- [EXERCISE OBJECTIVE]: Update the rows below by replacing "Image resolution" with "Screen resolution" wherever it occurs, and leave everything else unchanged.

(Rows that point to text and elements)
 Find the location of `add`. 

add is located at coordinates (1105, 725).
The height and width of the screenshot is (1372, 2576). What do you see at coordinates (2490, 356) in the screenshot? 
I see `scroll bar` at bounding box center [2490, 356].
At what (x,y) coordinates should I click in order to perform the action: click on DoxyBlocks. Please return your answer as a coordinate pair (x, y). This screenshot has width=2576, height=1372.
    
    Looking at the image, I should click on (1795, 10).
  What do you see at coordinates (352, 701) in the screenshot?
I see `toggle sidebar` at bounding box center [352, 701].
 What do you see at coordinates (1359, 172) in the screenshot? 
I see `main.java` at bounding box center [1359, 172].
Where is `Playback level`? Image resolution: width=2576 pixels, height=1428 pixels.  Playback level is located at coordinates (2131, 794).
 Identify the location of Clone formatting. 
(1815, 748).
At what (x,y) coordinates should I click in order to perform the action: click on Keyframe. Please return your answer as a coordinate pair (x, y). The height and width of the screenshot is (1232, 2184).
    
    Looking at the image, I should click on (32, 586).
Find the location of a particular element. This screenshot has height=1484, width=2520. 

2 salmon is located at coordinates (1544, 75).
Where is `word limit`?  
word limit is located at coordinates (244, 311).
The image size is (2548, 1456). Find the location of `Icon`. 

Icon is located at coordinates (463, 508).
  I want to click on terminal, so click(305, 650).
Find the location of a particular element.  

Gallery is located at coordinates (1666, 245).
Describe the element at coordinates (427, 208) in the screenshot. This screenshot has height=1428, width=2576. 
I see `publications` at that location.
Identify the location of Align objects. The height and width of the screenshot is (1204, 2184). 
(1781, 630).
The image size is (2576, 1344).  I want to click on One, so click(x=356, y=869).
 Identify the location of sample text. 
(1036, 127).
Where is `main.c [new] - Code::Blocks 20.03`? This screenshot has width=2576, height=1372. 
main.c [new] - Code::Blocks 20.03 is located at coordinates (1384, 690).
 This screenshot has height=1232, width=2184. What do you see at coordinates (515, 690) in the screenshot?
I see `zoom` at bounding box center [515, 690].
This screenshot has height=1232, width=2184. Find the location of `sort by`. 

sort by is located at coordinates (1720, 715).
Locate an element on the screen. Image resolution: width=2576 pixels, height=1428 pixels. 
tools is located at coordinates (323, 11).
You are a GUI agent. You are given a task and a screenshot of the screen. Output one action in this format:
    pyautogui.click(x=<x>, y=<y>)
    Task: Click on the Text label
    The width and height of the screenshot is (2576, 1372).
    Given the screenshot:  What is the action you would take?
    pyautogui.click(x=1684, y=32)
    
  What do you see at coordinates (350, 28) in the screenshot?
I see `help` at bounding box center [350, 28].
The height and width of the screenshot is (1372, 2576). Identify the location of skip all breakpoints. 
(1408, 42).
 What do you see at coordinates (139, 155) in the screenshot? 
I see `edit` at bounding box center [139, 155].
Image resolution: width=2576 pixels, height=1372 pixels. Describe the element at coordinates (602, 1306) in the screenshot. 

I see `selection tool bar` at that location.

- [SOLUTION BELOW]:
 Find the location of `add`. 

add is located at coordinates (1105, 725).
The height and width of the screenshot is (1372, 2576). What do you see at coordinates (2490, 356) in the screenshot? 
I see `scroll bar` at bounding box center [2490, 356].
At what (x,y) coordinates should I click in order to perform the action: click on DoxyBlocks. Please return your answer as a coordinate pair (x, y). This screenshot has width=2576, height=1372.
    
    Looking at the image, I should click on (1795, 10).
  What do you see at coordinates (352, 701) in the screenshot?
I see `toggle sidebar` at bounding box center [352, 701].
 What do you see at coordinates (1359, 172) in the screenshot? 
I see `main.java` at bounding box center [1359, 172].
Where is `Playback level`? Screen resolution: width=2576 pixels, height=1428 pixels.  Playback level is located at coordinates (2131, 794).
 Identify the location of Clone formatting. 
(1815, 748).
At what (x,y) coordinates should I click in order to perform the action: click on Keyframe. Please return your answer as a coordinate pair (x, y). The height and width of the screenshot is (1232, 2184).
    
    Looking at the image, I should click on (32, 586).
Find the location of a particular element. This screenshot has height=1484, width=2520. 

2 salmon is located at coordinates (1544, 75).
Where is `word limit`?  
word limit is located at coordinates (244, 311).
The image size is (2548, 1456). Find the location of `Icon`. 

Icon is located at coordinates (463, 508).
  I want to click on terminal, so click(305, 650).
Find the location of a particular element.  

Gallery is located at coordinates (1666, 245).
Describe the element at coordinates (427, 208) in the screenshot. This screenshot has height=1428, width=2576. 
I see `publications` at that location.
Identify the location of Align objects. The height and width of the screenshot is (1204, 2184). 
(1781, 630).
The image size is (2576, 1344).  I want to click on One, so click(x=356, y=869).
 Identify the location of sample text. 
(1036, 127).
Where is `main.c [new] - Code::Blocks 20.03`? This screenshot has width=2576, height=1372. 
main.c [new] - Code::Blocks 20.03 is located at coordinates (1384, 690).
 This screenshot has height=1232, width=2184. What do you see at coordinates (515, 690) in the screenshot?
I see `zoom` at bounding box center [515, 690].
This screenshot has height=1232, width=2184. Find the location of `sort by`. 

sort by is located at coordinates (1720, 715).
Locate an element on the screen. Screen resolution: width=2576 pixels, height=1428 pixels. 
tools is located at coordinates (323, 11).
You are a GUI agent. You are given a task and a screenshot of the screen. Output one action in this format:
    pyautogui.click(x=<x>, y=<y>)
    Task: Click on the Text label
    The width and height of the screenshot is (2576, 1372).
    Given the screenshot:  What is the action you would take?
    pyautogui.click(x=1684, y=32)
    
  What do you see at coordinates (350, 28) in the screenshot?
I see `help` at bounding box center [350, 28].
The height and width of the screenshot is (1372, 2576). Identify the location of skip all breakpoints. 
(1408, 42).
 What do you see at coordinates (139, 155) in the screenshot? 
I see `edit` at bounding box center [139, 155].
Screen resolution: width=2576 pixels, height=1372 pixels. Describe the element at coordinates (602, 1306) in the screenshot. 

I see `selection tool bar` at that location.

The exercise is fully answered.